Model-based predictions for dopamine
Departement of psychology
Princeton Neuroscience Institute
Anticipating the timing of rewards is as crucial to adaptive behavior as predicting what those rewards will be. In the brain, reward learning is understood to depend on dopamine signals that convey a prediction error whenever reward predictions do not accord with reality. Neural and behavioral correlates of reward prediction errors indicate that predictions in the brain can be remarkably temporally precise. Prominent temporal-difference reinforcement-learning models suggest learning is ‘model-free’, and purport to explain how the timing of rewards is learned based on a simplified temporal representation of sequential, momentary, reward predictions that may not be tenable in the biological circuits that support reward learning. This leaves an important question unaddressed: how are temporally precise reward predictions dynamically represented and learned in the brain?

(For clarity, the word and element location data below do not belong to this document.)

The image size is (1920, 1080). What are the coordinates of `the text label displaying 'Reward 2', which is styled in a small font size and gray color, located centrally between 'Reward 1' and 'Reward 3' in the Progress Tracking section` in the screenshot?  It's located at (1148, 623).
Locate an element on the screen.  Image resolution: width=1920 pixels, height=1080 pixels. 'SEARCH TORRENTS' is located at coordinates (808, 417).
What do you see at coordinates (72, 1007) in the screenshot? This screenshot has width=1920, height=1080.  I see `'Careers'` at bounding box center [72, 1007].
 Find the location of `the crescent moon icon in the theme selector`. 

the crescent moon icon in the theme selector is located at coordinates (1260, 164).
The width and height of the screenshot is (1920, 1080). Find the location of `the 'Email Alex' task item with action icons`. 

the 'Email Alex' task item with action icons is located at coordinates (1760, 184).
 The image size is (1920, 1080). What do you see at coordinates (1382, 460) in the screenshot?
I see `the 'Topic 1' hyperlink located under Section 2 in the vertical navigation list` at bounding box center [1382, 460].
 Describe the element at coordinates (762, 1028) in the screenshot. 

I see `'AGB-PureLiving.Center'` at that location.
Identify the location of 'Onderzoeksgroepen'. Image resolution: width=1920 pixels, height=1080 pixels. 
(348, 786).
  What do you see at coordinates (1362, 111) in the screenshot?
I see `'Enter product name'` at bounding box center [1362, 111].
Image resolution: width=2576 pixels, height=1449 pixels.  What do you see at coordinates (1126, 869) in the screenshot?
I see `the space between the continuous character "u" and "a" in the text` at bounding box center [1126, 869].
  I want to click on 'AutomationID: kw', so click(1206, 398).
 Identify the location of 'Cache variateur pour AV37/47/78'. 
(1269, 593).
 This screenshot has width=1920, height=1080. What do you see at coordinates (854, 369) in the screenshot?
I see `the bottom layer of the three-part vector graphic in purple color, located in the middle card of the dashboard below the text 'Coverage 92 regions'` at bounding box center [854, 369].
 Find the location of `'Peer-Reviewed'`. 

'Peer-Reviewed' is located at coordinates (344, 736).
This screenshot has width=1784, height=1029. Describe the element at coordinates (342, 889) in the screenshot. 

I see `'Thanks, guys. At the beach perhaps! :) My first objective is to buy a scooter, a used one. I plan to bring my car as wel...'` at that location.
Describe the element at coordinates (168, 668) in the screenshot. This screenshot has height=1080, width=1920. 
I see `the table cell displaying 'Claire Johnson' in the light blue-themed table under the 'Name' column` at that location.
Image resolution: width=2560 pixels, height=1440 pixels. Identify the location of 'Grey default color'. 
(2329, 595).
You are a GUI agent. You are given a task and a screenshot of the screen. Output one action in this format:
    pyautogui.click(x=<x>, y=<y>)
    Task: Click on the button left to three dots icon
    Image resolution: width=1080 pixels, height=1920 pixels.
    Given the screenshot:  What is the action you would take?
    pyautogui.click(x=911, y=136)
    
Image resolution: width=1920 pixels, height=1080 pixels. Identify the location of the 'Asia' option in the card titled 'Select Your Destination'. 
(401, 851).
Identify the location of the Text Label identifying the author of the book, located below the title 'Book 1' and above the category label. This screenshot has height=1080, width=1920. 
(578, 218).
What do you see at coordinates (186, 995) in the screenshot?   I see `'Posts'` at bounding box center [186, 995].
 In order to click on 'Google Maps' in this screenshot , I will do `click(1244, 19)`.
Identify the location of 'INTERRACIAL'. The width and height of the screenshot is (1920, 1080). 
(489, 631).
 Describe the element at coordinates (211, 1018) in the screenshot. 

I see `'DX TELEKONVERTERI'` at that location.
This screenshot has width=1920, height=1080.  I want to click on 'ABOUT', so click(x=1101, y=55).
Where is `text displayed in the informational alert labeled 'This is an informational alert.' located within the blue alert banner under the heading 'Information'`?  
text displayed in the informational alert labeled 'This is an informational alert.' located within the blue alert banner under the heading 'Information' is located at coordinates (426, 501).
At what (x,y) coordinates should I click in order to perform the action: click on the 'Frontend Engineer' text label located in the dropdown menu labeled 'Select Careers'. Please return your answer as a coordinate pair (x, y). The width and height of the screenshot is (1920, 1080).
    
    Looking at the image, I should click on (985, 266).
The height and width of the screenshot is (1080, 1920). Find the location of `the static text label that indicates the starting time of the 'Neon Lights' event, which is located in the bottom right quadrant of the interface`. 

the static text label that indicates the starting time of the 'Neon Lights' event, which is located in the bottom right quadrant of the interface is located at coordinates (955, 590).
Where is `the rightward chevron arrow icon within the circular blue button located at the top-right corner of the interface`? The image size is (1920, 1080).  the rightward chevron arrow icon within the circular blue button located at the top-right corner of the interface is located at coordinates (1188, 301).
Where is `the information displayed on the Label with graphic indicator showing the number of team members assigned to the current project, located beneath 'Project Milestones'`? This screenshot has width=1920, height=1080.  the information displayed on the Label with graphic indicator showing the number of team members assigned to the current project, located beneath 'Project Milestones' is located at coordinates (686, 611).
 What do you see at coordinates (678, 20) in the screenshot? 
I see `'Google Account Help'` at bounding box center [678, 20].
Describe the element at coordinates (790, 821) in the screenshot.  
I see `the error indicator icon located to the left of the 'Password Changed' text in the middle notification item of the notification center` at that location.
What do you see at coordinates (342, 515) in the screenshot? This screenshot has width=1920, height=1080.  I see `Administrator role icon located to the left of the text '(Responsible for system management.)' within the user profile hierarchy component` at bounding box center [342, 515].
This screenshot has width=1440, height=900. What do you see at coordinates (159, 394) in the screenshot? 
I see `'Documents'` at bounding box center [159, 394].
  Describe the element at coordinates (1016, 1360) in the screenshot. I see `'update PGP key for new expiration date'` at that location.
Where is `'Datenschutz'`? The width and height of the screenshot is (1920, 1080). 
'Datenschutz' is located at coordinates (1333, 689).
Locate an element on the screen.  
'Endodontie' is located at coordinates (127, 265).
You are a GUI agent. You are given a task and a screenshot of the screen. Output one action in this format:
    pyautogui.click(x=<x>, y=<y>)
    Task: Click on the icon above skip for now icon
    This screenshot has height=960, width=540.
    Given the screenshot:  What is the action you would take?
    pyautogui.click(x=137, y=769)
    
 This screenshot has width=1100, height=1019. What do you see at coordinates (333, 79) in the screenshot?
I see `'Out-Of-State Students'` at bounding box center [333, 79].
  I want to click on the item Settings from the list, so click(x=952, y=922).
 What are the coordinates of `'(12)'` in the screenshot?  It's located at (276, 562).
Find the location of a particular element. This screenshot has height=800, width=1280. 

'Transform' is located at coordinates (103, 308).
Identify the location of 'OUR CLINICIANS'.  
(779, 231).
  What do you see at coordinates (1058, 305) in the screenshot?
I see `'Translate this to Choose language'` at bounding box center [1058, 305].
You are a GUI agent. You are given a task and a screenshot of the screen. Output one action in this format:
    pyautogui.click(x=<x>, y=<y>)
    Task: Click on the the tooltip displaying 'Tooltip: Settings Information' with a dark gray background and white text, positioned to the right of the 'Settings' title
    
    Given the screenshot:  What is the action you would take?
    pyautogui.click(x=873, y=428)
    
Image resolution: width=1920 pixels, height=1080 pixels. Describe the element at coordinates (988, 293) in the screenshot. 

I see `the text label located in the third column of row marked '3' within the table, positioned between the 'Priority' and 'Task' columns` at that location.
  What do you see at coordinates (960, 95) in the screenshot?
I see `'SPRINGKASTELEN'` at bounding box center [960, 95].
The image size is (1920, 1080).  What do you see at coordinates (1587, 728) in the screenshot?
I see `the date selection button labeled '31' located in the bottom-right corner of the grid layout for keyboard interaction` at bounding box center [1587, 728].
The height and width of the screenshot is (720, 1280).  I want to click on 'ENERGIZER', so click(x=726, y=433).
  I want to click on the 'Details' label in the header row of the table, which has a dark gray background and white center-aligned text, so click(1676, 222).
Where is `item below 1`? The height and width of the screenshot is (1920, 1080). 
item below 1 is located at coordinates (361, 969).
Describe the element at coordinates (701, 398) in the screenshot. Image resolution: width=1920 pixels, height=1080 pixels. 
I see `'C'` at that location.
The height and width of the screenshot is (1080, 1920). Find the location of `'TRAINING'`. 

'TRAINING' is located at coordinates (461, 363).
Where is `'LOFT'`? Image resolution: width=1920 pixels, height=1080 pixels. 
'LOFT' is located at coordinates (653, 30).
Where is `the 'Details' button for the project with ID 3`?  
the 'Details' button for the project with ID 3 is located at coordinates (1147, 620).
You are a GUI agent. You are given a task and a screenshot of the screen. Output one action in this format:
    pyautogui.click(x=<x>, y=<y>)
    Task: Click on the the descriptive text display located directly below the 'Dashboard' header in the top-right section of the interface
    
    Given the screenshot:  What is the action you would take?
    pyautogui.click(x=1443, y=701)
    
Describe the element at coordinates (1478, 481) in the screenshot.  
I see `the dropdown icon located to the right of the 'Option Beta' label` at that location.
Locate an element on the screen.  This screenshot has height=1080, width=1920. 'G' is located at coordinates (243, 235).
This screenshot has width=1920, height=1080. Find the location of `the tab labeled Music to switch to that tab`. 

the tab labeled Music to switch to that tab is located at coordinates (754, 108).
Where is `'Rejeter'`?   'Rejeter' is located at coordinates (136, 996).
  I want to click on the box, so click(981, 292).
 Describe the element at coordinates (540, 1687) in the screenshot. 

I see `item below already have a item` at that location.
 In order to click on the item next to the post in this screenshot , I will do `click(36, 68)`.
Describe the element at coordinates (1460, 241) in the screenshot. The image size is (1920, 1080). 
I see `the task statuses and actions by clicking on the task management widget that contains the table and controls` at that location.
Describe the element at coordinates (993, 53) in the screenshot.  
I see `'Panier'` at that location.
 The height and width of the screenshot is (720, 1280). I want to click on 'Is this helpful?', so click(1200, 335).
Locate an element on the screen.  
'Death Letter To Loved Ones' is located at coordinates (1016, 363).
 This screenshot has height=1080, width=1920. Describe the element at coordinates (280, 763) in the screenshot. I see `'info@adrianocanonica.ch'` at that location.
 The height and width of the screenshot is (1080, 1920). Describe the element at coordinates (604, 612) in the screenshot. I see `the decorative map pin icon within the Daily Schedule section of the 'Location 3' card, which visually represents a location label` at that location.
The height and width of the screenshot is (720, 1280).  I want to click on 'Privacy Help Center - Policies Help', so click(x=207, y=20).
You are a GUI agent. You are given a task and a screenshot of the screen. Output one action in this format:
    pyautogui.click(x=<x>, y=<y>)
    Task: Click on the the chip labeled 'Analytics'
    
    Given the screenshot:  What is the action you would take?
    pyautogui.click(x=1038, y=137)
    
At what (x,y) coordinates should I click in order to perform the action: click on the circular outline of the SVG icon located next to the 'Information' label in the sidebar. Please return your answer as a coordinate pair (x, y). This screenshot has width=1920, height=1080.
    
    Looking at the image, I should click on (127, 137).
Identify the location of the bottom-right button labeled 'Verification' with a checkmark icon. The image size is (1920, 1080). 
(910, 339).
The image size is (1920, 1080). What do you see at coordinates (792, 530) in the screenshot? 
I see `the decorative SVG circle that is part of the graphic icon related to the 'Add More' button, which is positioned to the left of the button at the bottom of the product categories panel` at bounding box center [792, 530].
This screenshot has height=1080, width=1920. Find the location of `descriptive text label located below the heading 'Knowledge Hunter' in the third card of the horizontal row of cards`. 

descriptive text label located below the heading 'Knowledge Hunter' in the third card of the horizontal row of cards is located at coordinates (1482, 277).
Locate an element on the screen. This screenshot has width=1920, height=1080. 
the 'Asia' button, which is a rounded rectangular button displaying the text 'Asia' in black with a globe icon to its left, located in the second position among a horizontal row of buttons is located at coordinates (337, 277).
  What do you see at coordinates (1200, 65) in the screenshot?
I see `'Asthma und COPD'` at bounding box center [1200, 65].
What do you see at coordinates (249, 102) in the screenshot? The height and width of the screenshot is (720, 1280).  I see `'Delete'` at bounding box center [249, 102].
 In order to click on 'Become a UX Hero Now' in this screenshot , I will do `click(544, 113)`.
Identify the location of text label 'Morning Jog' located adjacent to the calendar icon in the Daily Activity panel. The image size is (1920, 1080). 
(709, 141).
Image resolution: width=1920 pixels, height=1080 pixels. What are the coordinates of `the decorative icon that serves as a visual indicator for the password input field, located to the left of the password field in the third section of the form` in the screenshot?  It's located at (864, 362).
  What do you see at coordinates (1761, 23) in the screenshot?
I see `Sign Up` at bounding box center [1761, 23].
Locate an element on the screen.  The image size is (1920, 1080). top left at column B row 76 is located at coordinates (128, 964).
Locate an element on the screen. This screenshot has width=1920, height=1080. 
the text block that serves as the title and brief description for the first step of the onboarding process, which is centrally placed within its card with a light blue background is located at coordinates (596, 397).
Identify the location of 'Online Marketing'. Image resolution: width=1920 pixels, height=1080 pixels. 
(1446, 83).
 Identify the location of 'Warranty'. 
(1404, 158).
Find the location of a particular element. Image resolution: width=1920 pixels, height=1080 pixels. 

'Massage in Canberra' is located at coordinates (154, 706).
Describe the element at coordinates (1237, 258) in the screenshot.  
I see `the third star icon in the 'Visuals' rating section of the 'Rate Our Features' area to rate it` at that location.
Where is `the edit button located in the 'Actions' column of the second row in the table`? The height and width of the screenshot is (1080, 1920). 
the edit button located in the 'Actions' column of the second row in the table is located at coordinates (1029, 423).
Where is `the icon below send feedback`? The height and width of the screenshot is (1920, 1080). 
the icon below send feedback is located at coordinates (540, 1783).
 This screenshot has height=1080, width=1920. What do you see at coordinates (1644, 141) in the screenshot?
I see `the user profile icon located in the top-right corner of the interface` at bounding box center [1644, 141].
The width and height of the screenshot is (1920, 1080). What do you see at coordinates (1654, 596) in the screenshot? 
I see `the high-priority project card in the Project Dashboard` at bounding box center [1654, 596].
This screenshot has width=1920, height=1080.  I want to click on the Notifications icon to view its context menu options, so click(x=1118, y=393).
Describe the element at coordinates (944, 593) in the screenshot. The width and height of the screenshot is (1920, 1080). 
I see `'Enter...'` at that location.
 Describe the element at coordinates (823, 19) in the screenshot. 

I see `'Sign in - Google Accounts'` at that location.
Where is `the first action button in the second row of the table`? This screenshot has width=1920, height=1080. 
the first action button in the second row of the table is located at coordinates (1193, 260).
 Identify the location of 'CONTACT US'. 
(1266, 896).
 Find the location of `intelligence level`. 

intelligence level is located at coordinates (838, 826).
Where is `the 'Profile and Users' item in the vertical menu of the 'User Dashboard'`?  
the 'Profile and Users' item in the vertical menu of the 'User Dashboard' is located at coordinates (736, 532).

Motivated by recent experimental results that demonstrate a neural dissociation between predictions about the amount and timing of upcoming rewards, I will present a computational framework for reward prediction and learning in which both the value and duration of hidden task states are learned concurrently. This framework proposes a mechanism for learning a representation of hidden task states by tracking the elapsed time between events within a task and suggests that predictions about reward timing act to ‘gate’ the broadcast of reward prediction errors, providing a testable mechanism for the dynamic influence of temporal predictions on the neural computations necessary for reward prediction and learning.